Techstyle Haus will certainly be different. The outer shell of the 800-square-foot house will be made of Sheerfill, a flexible textile that’s often used on domed stadiums but has yet to be used on a house. The building will meet the standard for a passive house—using 90 percent less energy than a standard house—and will draw nearly all its power from a flexible solar array on the curved roof.
The team’s preliminary proposal was accepted into the competition in December 2012, and since then students have been refining their design and engineering the house’s key systems. Now it’s construction time. In a warehouse in Cranston, Rhode Island, students built the wooden platform on which the house will sit and the deck that will surround it. Then comes the mechanical core, along with the kitchen, the bathroom, and the electrical, heating, and ventilation systems. Once the project can move outside, the students will erect the house’s five steel structural ribs and attach the textile shell. Until then, the students are working in the shadow of two nineteen-foot-tall wooden mock-ups of the ribs, with which they are tweaking the assembly process for the exterior wall and finding the best way to attach insulation and the interior textile walls.

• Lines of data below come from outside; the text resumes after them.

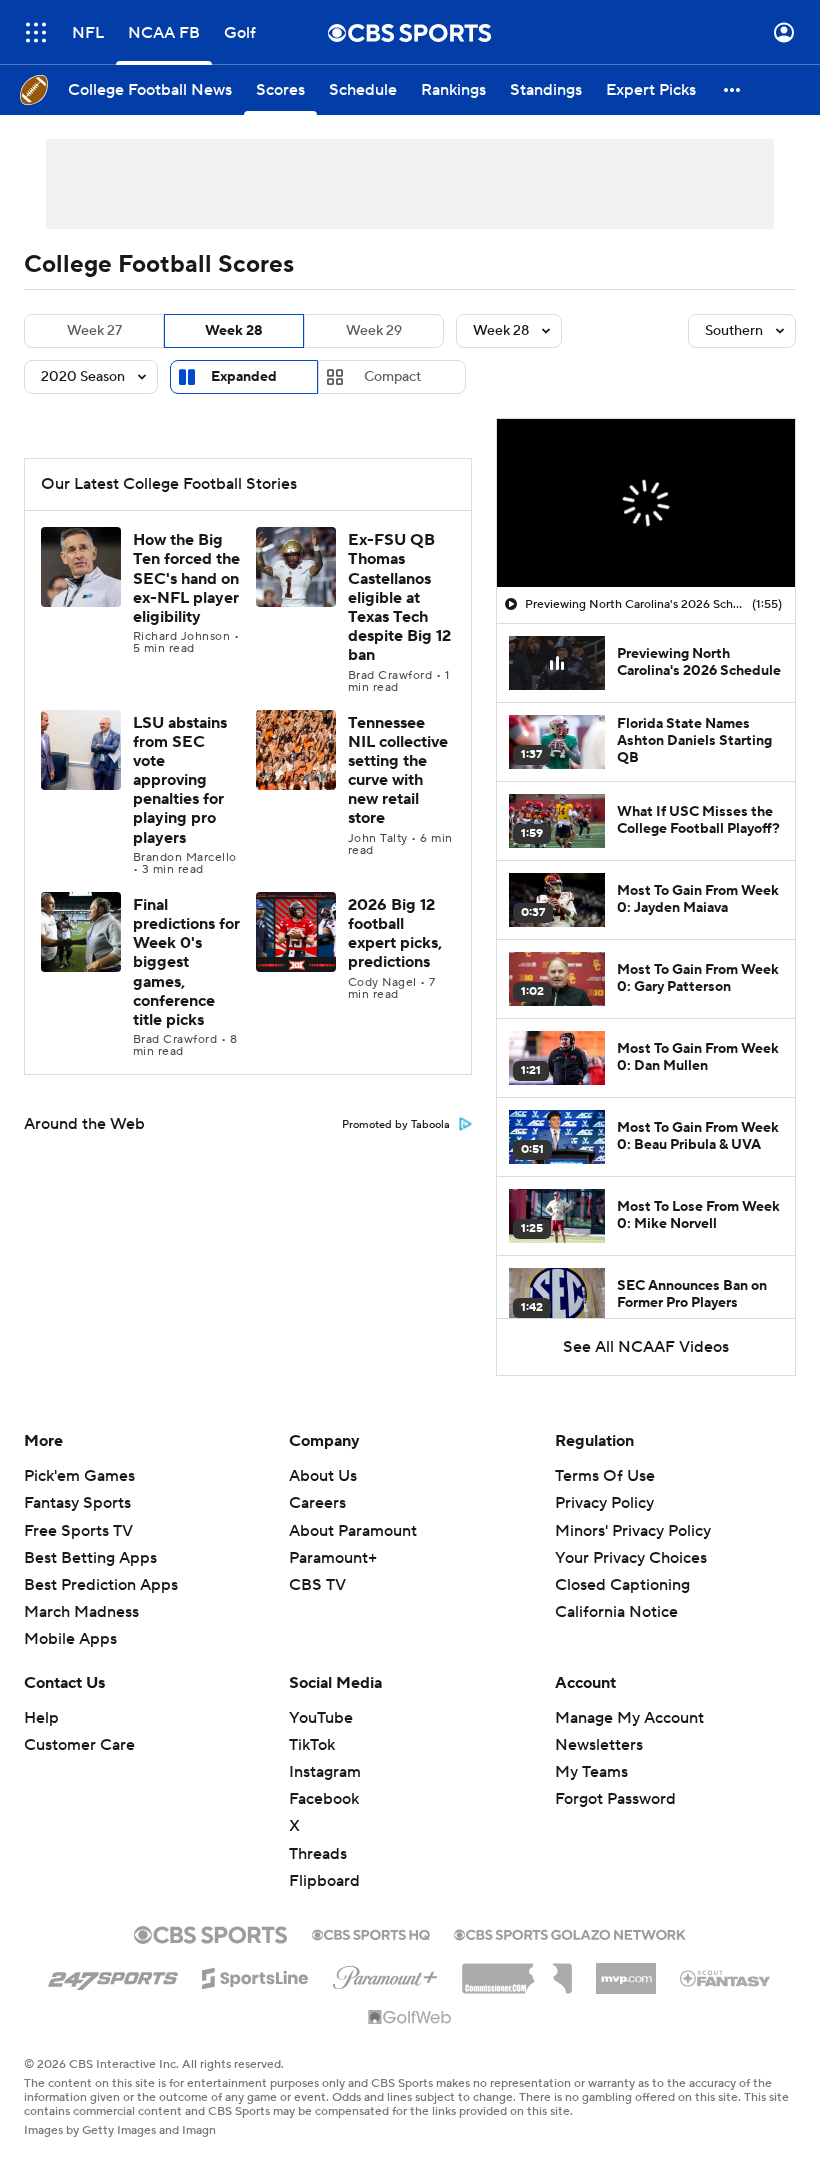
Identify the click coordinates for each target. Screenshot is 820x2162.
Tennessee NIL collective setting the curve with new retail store (398, 771)
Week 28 (234, 331)
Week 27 (94, 331)
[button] (36, 32)
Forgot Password (615, 1799)
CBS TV (317, 1585)
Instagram (325, 1772)
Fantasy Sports (77, 1503)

In addition to bringing together students from three different schools, the project has brought together companies that don’t often collaborate, says engineering student Gareth Rose ’16. “We’re doing things that have never been done before, [for example] trying to figure out how the fabric will meet the steel and the window frame at the same place,” he says. “One company is making the window frame and another is making the steel and another is making the textile. We try to have sponsor workshops where all the sponsors come and they get to talk to each other. It’s been fun watching them interact.”
If all goes as planned, the structure will be mostly assembled (minus the windows, which are being made in Europe) by April. After testing to make sure all the systems work, the house will be dismantled and packed into shipping containers. Then it’s off to Versailles, where the students have nine days to reassemble it.
Over the next few months, the team is in for some long hours, but they’re looking forward to it, Lubin says: “So far, it’s going great. It’s really exciting, especially as engineers, to finally be building something.”